2020-12-13 Thread John Levine
In article  
you write:
>My *impression* is the most serious risks a domain owner faces for losing
>control of the domain are either because the registration lapses, as is
>being discussed here, or because the domain is registered by someone else,
>e.g. the tech or admin contact, who then either leaves the company or
>refuses to give up control. ...

In my experience, the most common problem is bit rot.
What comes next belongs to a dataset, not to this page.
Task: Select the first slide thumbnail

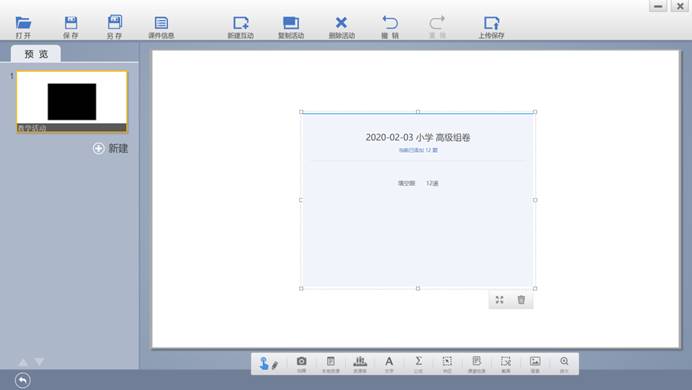Action: (72, 102)
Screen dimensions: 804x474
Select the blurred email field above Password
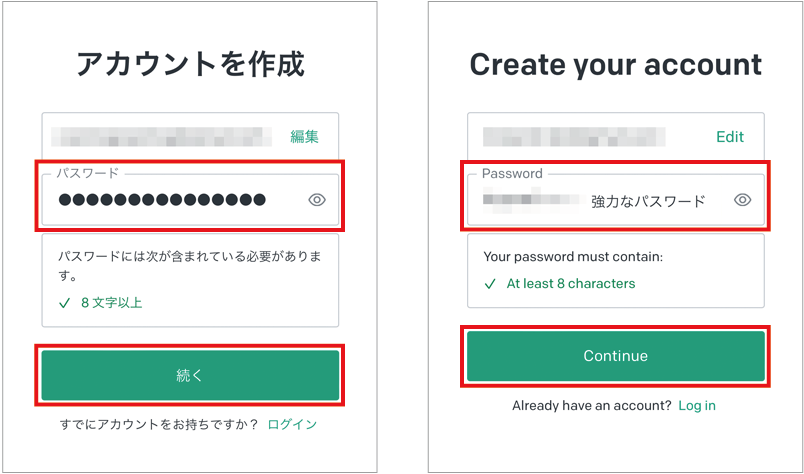[x=616, y=136]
For example, a few years ago one of our local churches had their
domain expire the week before Easter. Ten years earlier whoever was
the church secretary had set it up with a Tucows reseller, but the
secretary had left long ago, the reseller had gone out of business,
and if there were any renewal notices sent, they didn't go to anyone
who saw them.  By an Easter miracle, they happened to talk to a local
ISP who happened to know I was a Tucows reseller and I happened to
have good enough contacts to get the church's domain moved into my
reseller account so I could renew it, but failing that they would
have given up and started over with a new domain.

Before anyone writes back with "they should have ...", they're a
church, what they did a decade ago was reasonable at the time and they
had no warning anything was wrong until their web site disappeared.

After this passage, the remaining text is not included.